#### Activity
Somewhere below is a line with "災害関連情報 (119, 1219)" and, later, a line with "You are a GUI"; repeat those two lines and all the lines between them, exactly as they are.

#### Exercise materials
================
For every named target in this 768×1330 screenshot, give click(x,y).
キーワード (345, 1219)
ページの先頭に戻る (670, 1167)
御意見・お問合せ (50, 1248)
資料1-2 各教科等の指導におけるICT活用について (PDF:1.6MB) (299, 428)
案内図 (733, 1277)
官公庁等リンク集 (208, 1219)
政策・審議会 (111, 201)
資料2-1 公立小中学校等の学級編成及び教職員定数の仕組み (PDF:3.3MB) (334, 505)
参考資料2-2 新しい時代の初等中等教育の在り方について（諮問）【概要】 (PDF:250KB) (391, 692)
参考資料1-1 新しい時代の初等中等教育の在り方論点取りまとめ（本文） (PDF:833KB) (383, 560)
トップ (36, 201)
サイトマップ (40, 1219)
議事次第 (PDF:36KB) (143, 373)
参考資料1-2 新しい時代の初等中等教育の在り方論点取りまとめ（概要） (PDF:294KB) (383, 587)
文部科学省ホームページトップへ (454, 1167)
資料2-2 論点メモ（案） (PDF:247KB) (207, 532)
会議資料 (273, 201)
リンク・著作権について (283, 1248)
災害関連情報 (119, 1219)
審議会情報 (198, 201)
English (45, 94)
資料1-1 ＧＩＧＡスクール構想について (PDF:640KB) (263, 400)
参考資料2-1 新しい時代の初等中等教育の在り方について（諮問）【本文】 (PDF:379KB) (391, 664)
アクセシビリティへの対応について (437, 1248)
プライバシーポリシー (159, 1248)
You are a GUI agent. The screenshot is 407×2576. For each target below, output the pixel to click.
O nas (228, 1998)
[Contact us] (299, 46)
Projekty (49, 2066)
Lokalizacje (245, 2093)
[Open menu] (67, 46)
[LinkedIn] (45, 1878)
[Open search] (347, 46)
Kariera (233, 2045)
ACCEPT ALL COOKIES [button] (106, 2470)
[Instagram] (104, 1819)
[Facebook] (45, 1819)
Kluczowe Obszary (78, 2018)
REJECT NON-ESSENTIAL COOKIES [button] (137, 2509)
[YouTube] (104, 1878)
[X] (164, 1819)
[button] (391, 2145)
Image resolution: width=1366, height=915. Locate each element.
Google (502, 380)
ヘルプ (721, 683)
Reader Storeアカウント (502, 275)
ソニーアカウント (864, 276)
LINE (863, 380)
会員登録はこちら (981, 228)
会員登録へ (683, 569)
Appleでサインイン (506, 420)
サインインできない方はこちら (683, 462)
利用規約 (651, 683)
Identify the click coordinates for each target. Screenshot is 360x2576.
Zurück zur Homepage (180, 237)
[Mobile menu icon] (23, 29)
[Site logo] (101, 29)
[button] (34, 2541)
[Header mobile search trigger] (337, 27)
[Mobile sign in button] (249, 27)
================
#### Output
災害関連情報 (119, 1219)
審議会情報 (198, 201)
English (45, 94)
資料1-1 ＧＩＧＡスクール構想について (PDF:640KB) (263, 400)
参考資料2-1 新しい時代の初等中等教育の在り方について（諮問）【本文】 (PDF:379KB) (391, 664)
アクセシビリティへの対応について (437, 1248)
プライバシーポリシー (159, 1248)
You are a GUI agent. The screenshot is 407×2576. For each target below, output the pixel to click.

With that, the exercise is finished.